Podcast Episode: Make Iran Great Again?

Pip: The Tocqueville Liberty Institute — where the nineteenth century’s sharpest observer of democracy gets applied to the twenty-first century’s messiest problems. Today that means Iran.

Mara: Colonel Pete’s piece takes a hard look at the Iranian protest movement, the regime’s brutal response, and the deeper question of whether rage alone can build a free society. Tocqueville’s warnings about moral foundations are doing a lot of work here. Let’s start with what the post calls the dream of a free Persia — and why it may be deferred.

Make Iran Great Again?

Pip: The question at the center of this piece is not whether Iranians want freedom — the evidence for that is overwhelming — but whether wanting freedom is sufficient to achieve it. The post argues there is a chasm between the desire for liberty and the conditions that make liberty durable.
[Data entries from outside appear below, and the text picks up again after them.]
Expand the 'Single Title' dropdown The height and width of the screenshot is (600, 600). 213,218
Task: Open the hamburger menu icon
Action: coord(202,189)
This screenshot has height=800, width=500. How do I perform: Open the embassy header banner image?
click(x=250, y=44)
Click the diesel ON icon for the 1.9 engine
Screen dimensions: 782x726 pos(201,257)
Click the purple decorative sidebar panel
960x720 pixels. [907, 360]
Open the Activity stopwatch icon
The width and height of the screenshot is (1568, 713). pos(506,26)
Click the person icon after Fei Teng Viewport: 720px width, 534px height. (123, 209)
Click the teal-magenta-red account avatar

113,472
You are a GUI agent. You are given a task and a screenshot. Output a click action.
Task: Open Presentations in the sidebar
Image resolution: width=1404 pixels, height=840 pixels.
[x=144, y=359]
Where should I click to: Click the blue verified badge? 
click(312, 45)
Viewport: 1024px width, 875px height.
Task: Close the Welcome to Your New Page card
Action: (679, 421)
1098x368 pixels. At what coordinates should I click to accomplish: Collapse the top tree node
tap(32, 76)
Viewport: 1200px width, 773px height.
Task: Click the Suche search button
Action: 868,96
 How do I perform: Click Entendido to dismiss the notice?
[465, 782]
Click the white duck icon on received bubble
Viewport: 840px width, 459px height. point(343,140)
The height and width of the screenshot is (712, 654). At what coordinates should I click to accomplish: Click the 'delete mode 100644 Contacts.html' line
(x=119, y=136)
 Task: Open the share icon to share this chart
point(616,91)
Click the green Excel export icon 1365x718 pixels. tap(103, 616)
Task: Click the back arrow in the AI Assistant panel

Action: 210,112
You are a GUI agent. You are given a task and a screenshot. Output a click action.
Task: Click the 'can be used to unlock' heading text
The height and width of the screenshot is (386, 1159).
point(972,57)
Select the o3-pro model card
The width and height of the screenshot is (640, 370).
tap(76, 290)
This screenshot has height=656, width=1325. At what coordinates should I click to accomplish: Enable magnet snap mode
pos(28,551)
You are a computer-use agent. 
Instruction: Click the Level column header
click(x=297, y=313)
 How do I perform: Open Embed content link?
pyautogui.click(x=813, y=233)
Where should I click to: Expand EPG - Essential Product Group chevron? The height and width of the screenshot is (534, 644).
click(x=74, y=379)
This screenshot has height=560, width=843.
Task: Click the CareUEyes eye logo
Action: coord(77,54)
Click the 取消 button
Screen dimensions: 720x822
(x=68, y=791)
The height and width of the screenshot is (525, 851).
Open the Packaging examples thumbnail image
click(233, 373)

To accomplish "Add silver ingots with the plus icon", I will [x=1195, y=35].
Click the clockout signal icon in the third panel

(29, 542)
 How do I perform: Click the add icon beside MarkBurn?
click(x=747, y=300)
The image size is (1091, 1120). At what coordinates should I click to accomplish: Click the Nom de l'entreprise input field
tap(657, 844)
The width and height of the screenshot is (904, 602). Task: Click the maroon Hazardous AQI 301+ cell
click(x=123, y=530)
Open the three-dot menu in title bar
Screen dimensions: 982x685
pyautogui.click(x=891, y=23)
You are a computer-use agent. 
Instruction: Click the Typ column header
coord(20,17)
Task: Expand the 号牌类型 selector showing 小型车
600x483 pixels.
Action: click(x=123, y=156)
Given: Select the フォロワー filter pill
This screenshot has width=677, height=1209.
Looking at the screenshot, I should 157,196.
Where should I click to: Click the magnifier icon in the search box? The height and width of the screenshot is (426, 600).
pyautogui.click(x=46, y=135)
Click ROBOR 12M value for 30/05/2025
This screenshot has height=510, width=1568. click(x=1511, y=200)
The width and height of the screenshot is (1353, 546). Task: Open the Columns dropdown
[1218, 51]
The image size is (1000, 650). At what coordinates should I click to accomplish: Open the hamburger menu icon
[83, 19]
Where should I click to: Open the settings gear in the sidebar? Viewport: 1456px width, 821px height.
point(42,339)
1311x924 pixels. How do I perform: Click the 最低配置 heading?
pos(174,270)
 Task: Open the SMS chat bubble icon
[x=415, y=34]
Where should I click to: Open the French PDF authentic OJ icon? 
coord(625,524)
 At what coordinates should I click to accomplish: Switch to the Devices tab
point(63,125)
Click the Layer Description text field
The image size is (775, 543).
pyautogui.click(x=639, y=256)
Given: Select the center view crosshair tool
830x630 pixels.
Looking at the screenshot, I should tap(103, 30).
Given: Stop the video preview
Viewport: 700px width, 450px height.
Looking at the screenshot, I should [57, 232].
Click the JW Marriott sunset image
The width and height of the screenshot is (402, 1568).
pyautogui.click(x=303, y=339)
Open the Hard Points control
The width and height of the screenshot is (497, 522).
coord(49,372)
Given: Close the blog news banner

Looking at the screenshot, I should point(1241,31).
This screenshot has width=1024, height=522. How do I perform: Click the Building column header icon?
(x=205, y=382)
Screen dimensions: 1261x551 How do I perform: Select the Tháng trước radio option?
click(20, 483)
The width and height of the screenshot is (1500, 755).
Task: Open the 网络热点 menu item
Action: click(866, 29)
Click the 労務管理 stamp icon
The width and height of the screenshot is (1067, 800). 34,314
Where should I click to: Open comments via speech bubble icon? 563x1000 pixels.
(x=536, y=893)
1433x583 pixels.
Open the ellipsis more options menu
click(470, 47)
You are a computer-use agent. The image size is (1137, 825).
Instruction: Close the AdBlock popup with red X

Mara: The post sets up that chasm by reaching for Tocqueville directly. Writing in 1835, Tocqueville observed: “Liberty cannot be established without morality, nor morality without faith.” That sentence is the spine of the entire argument.

Pip: Which means the question is not just political — it is civilizational. You can topple a regime and still have nothing to put in its place if the moral and civic foundations were never there to begin with.

Mara: And the post documents just how much the regime has destroyed those foundations. HRANA confirmed over seven thousand deaths from the December 2025 through January 2026 crackdowns. Amnesty International called it the deadliest period of repression in decades. Aggregated estimates from exile networks and hospital sources run as high as thirty thousand to thirty-six thousand five hundred.

Pip: To put that in the post’s own terms, the regime may have killed more of its own citizens in weeks than the United States lost across the entirety of Vietnam.

Mara: The post then turns to the opposition itself, and this is where the French Revolution comparison enters. The Iranian opposition is fragmented across monarchists, the MEK, secular republicans, leftists, and ethnic factions including Kurds, Azeris, and Baluchis. The post notes the MEK is widely viewed inside Iran as traitors for their alliance with Saddam Hussein during the Iran-Iraq War.

Pip: Robespierre’s ghost shows up here, and not as a metaphor — as a warning. The French Revolution was also united by what it opposed, and that unity lasted exactly until the old regime fell.

Mara: The post is careful to spell out what a successful transition would actually require: a unifying transitional figure, pre-existing civic institutions, a shared constitutional vision, international support, and time. It concludes Iran currently lacks most of these.

Pip: So the cruelest legacy of forty years of theocratic rule is not just the stolen wealth or the suppressed protests — it is the systematic erosion of the civic foundations a free Persia would need to stand on.

Mara: The post closes with the same Tocqueville line it opened with, but now it reads differently — not as an abstraction but as a diagnostic. Absent a shared moral vision, the post concludes, a stable democratic Iran remains a dream deferred for at least another generation.

Pip: Which brings us back to the question the title asks — and the honest, sobering answer the post gives.


Mara: The through-line here is Tocqueville’s core insight: political freedom is a moral achievement before it is a political one. The institutions follow the creed, not the other way around.

Pip: And if that creed is still being forged in the streets of Tehran, then the next episode of this story hasn’t been written yet.